Octogenarian recalls The First Great Depression

Rowena was six years old when the stock market crashed in 1929. Her family had moved to southern California from British Columbia only four years before. Her father got occasional work in construction. The family scraped by.

Soon thereafter her parents separated, and her mother had to find a livelihood. Raised on a farm, she turned to baking chicken pies for restaurants, with chickens raised in their backyard. Rowena and her two younger siblings helped pluck and clean the harvested chickens.

From their father the children learned to work with wood and mechanical tools. In time he garnered skills to build a house. Her mother did their household plumbing, electrical and structural fix-its herself, along with cooking, canning, sewing, and knitting. And everything was on a cash basis. There was no credit.”If the money wasn’t there,” Rowena said, “we didn’t buy anything.”Rowena spoke about people giving them hand-me-down clothes and a bag of groceries from time to time. “But we never felt deprived,” she told me. “And having hand-me-downs is nothing to be ashamed of.”

“I think we’re in the Second Great Depression now,” she said. Rowena feels that some of what she learned could be instructive for all of us going forward. As do we, which is why we taped this conversation with her.

Those formative years shaped the values and skills she relayed to her children in the early 1950s: frugality, self-reliance, resourcefulness, initiative. And how to make and fix things themselves.Perhaps because of what she learned in the First Great Depression, Rowena is living to the fullest right now, with a sparkling pulse of self-determination and vitality. She’s 88 going on 68, a breast cancer survivor who sings and dances every week, and is active in her church, including their new church community garden.

The person you just met is Rowena Donaldson. My Mother.

You go, mom!

Watch Growing Up in the First Great Depression (episode 209).110403_rowenaj_500.jpg


  1. Rowena, I had the great pleasure and honor of having conversations with you during the years you had the print shop in S.F! As much of a gracious lady then, as you look now!

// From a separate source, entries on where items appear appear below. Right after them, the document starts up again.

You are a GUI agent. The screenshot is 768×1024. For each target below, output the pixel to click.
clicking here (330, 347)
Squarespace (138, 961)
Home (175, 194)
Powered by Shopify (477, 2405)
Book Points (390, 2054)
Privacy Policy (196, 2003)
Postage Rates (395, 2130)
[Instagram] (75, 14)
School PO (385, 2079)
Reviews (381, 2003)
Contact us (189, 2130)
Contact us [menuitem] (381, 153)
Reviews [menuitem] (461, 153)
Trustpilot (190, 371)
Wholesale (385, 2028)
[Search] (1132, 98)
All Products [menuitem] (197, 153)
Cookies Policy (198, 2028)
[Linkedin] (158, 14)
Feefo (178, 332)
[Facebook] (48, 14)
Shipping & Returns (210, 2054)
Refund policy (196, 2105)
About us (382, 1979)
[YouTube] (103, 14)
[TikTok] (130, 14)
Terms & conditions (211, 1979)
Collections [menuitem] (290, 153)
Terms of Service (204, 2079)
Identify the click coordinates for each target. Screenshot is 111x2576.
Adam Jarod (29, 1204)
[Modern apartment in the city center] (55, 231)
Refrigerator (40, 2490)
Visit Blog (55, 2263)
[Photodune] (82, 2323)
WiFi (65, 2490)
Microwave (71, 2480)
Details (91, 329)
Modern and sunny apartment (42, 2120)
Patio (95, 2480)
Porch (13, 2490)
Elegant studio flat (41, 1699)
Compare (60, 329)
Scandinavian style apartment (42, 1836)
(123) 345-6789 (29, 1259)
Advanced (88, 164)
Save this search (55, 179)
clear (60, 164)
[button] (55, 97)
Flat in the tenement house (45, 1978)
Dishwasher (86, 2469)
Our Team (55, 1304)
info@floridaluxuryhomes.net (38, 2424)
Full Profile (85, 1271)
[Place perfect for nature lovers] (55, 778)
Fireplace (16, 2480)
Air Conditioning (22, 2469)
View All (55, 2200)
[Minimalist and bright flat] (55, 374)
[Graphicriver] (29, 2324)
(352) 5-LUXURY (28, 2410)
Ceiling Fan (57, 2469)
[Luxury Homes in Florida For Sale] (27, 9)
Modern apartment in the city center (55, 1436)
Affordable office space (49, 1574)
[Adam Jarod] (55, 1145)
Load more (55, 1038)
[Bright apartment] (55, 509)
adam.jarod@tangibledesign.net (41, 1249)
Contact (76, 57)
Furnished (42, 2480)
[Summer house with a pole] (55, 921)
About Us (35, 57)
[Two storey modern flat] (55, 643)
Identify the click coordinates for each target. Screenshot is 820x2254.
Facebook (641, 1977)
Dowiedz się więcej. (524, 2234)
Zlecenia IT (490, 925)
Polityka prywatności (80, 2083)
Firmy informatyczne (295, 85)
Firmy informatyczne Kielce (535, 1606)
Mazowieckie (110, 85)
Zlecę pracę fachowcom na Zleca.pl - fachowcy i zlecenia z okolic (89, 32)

Peace to you and my gratitude to have known you then as such an engaging, witty, delightful and robust woman!

    Victor (AKA April)

  2. Oh, my! She is beautiful! Those eyes! What a wonderful story. I have been looking up experiences like these to teach my son to value hard work and appreciate the small things in life, I will certainly use this during our next conversation.

    Thank you so much, I am so in love with your blog and your work!

  3. What a great story! Now I know why you operate as you do. You have a wonderful role model. I especially appreciated Johnny’s time line. I’m right in there with your mother. Kudos all around!
    Anita (aka Maude)

  4. Janaia,

    Excellent! Now I see where you get your good looks! Your mom is a very pretty lady.

    Rowena made me think of William Stauss and Neil Howe’s book ” The Fourth Turning” about the regular cycles of history and how generations are formed by (and form) history. The cycle runs the length of a long human life with four stages that last about twenty years or so. A High is followed by an Awakening, then an Unraveling, then a Crisis, followed by a new High.

    The American Revolution (Crisis of the 1770’s)
    The Era of Good Feelings (High of early 1800’s)
    Transcendentalism (Awakening of the 1830’s)
    Mexican War and Sectionalism (Unraveling of 1840’s)

    The Civil War (Crisis of the 1860’s)
    Reconstruction and Gilded Age (High of 1870’s-80’s)
    Third Great Awakening (Awakening of 1890’s)
    World War I and Prohibition (Unraveling of the 1920’s)

    The Great Depression/World War II (Crisis of the 1930’s-40’s)
    American High (High of 1950’s)
    Consciousness Revolution (Awakening of the 1960’s-70’s)
    Culture Wars (Unraveling of the 1980’s-90’s)

    Current undefined situation (Crisis likely to play out until 2025-30)

    Your mom is a classic example of Strauss and Howe’s Hero generation which was born during an Unraveling, rose to the challenge of a great Crisis, enjoyed the resulting prosperous High, saw her children come of age during a cultural Awakening, and later observed an Unraveling. She has now lived long enough to see the complete cycle as we enter a new Crisis. She has so much to teach us!

    – Johnny in San Francisco

  5. Everett says:

    I’m happy she’s part of my life; and that she’s introduced me to two fine young daughter-women!

  6. Roger Winkler says:

    She is one of the loveliest, inspirational women we know. Thanks for the nice illumination!

  7. Terry Donaldson says:

    Nice blog, Janaia! I am eager to hear and see Mom’s videographed interview!